Project Details
Exploiting learning mechanisms to maximize analgesic treatment outcome
Applicant
Professorin Dr. Ulrike Bingel
Subject Area
Human Cognitive and Systems Neuroscience
Personality Psychology, Clinical and Medical Psychology, Methodology
Personality Psychology, Clinical and Medical Psychology, Methodology
Term
from 2010 to 2020
Project identifier
Deutsche Forschungsgemeinschaft (DFG) - Project number 138279939
Behavioral conditioning is considered a key mechanism of placebo and nocebo responses and, moreover, it is part of any therapeutic approach, including pharmacotherapy. Here we propose two projects that aim at elucidating mechanisms and modulators of behaviorally conditioned placebo responses in pain therapy to improve the efficacy and tolerability of pharmacological pain treatment as an example for pharmacological interventions.
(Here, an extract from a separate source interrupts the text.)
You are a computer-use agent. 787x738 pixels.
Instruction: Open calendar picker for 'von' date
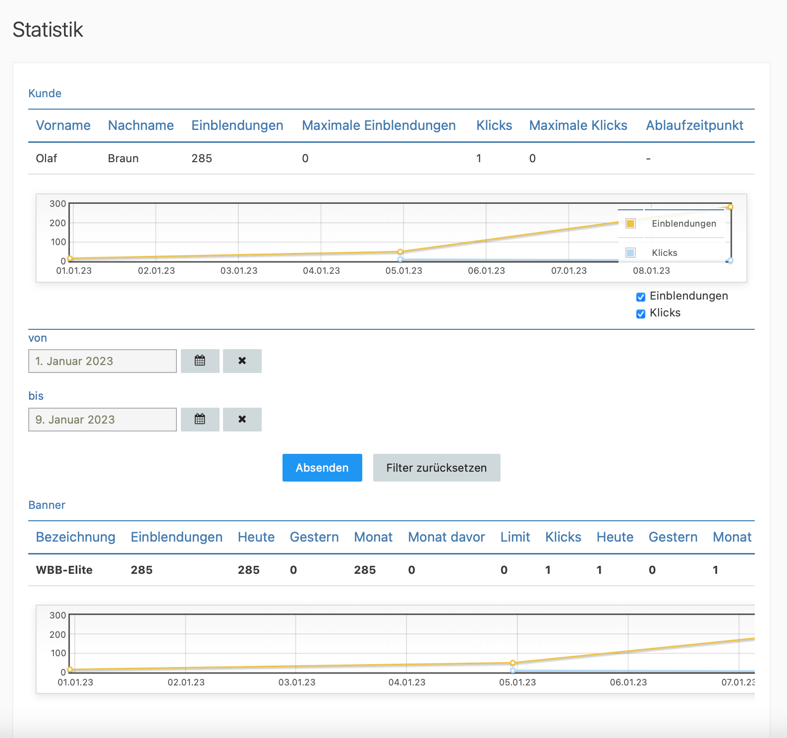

In project 1, we will investigate behaviorally conditioned placebo analgesia following morphine exposure to answer the following questions: (i) How is the conditioned analgesic response related to conditioned adverse effects? (ii) Can the conditioned analgesic response be enhanced by pairing sub-therapeutic doses of morphine with the conditioned stimulus (CS)? (iii) Can interindividual differences in conditioned morphine analgesia be predicted by psychological or physiological trait variables? And (iv) what are the distinct neural mechanisms of conditioned pharmacological analgesia compared to other types of placebo analgesia? These questions are particularly relevant for the exploitation of the conditioning of pharmacological responses in the clinical context to maximize conditioned therapeutic effects, minimize potential adverse effects of the conditioned response and predict the benefit of a treatment strategy in individual patients. In project 2, we will investigate whether the effect of prior treatment experience on a subsequent treatment approach depends on the similarity of both treatments. According to the conditioning literature, ‘carry-over effects’ are more likely the more similar the conditioned stimuli are in appearance. More specifically, we will systematically vary two important variables of the treatment context between two subsequent treatments, namely the application form (e.g., from topical to systemic application) and the study physician. To allow for the assessment of treatment history effects irrespective of pharmacological peculiarities, experimental models of placebo analgesia will be used that allow for the generalization of our findings. We expect that a change in application form and/or a change in study physician will minimize negative carry-over effects after treatment failure. The insights that are expected from the experimental approaches used in these projects could easily be transferred into a clinical context to optimize therapeutic approaches.